G. procumbens induces the migration of human keratinocytes, fibroblasts and endothelial cells under diabetic conditions. Cells were cultured in 38 mM glucose or 38 mM mannitol-containing medium for 24 h and then treated with 10 μg/mL mitomycin C for 2 h. A scratch assay was performed and the wounded monolayers were photographed under phase-contrast microscopy. Representative photographs of (a) primary human keratinocytes, (b) fibroblasts and (c) endothelial cells stimulated with 50 μg/mL G. procumbens (GP) or 0.1% DMSO in normal medium (vehicle) or 0.1% DMSO in high-glucose medium (HG) for 24 h. Right panels: the residual wound area was measured by ImageJ software.
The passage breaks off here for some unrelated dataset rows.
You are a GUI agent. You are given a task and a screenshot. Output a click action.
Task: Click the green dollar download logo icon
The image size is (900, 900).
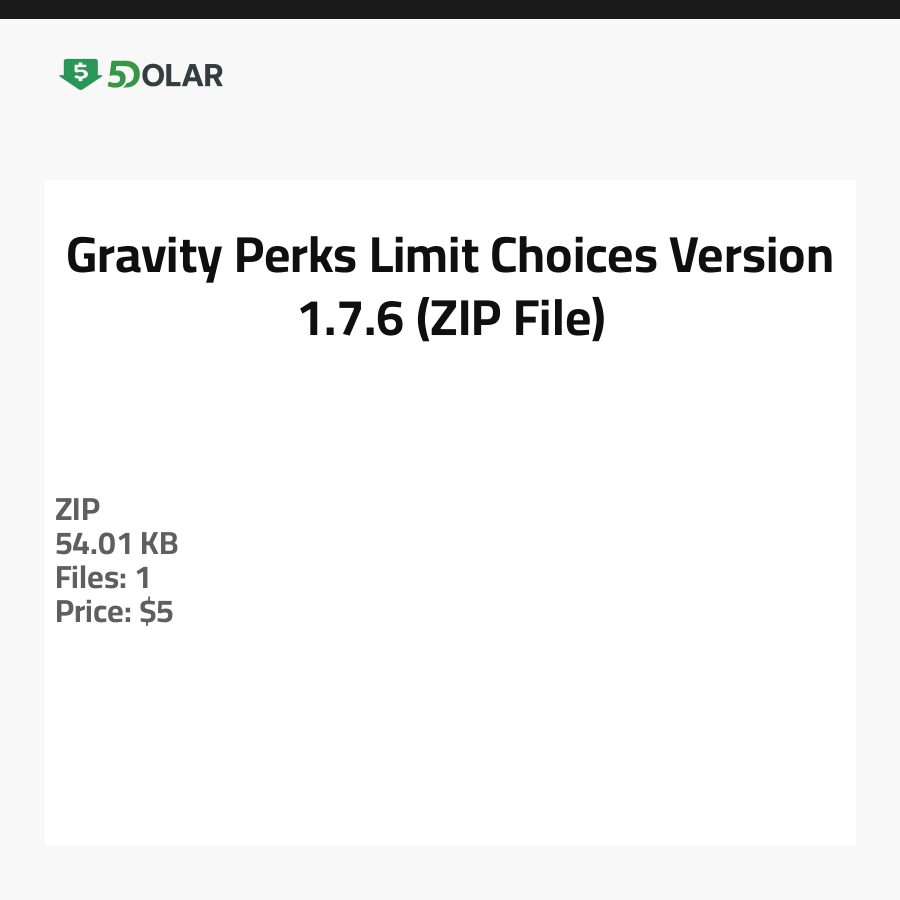pyautogui.click(x=80, y=74)
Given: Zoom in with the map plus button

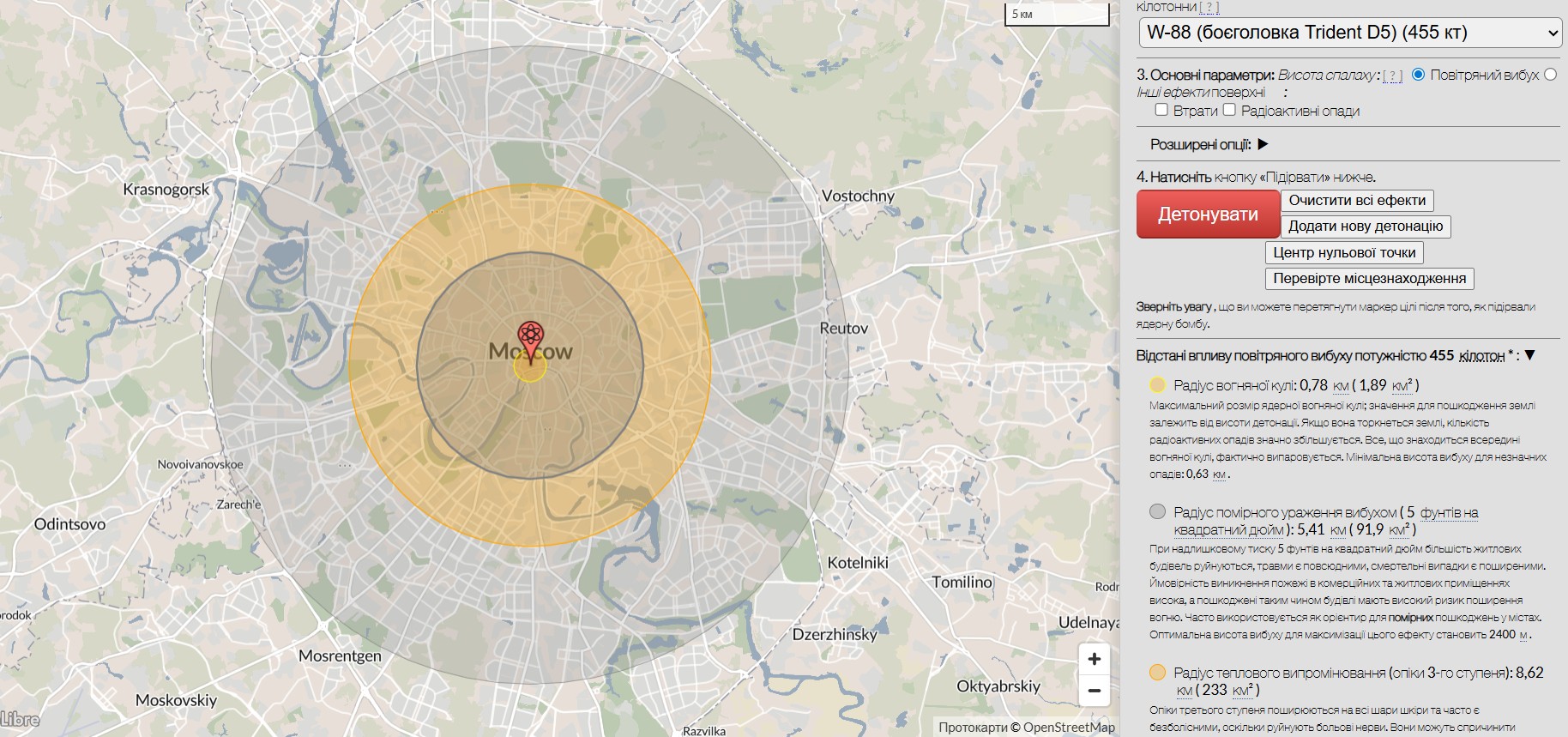Looking at the screenshot, I should tap(1094, 659).
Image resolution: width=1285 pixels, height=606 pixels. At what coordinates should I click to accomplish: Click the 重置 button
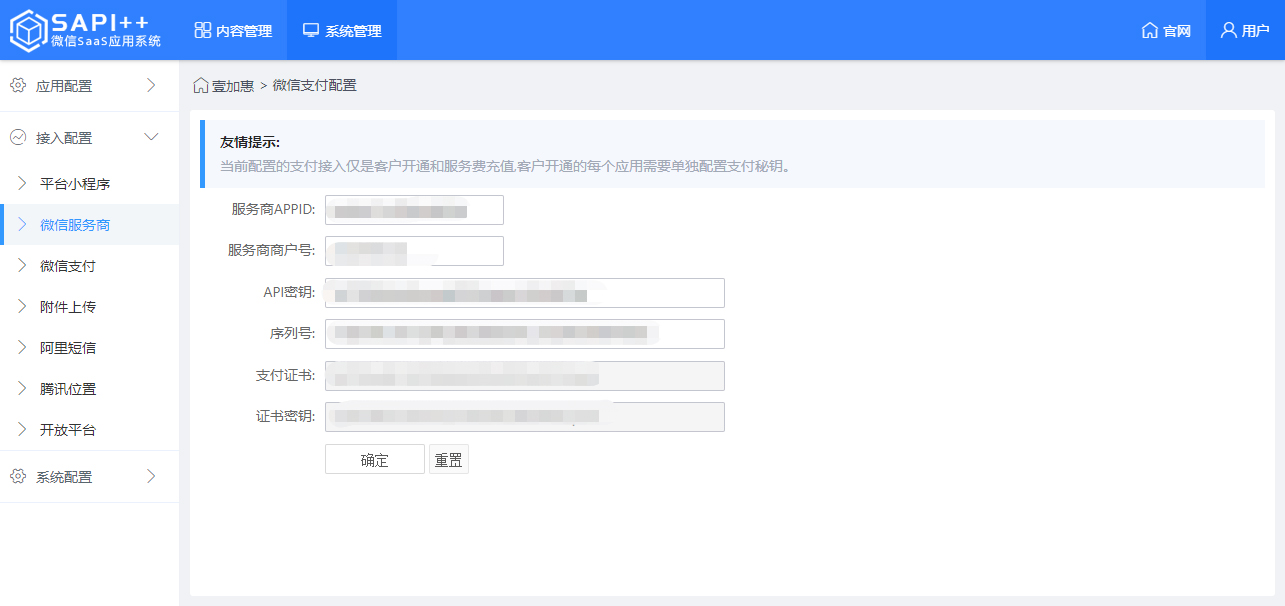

The values are presented as the means ± SD of four independent experiments. * p < 0.05, ** p < 0.01, *** p < 0.001 for the comparisons between vehicle and G. procumbens (GP) in normal medium. & p < 0.05, && p < 0.01 and &&&& p < 0.0001 for the comparison between vehicle (HG) and G. procumbens (HG+GP) in high-glucose medium. # p < 0.05, ## p < 0.01 and ### p < 0.001 for the comparisons between vehicle in normal medium and vehicle in high-glucose medium (HG).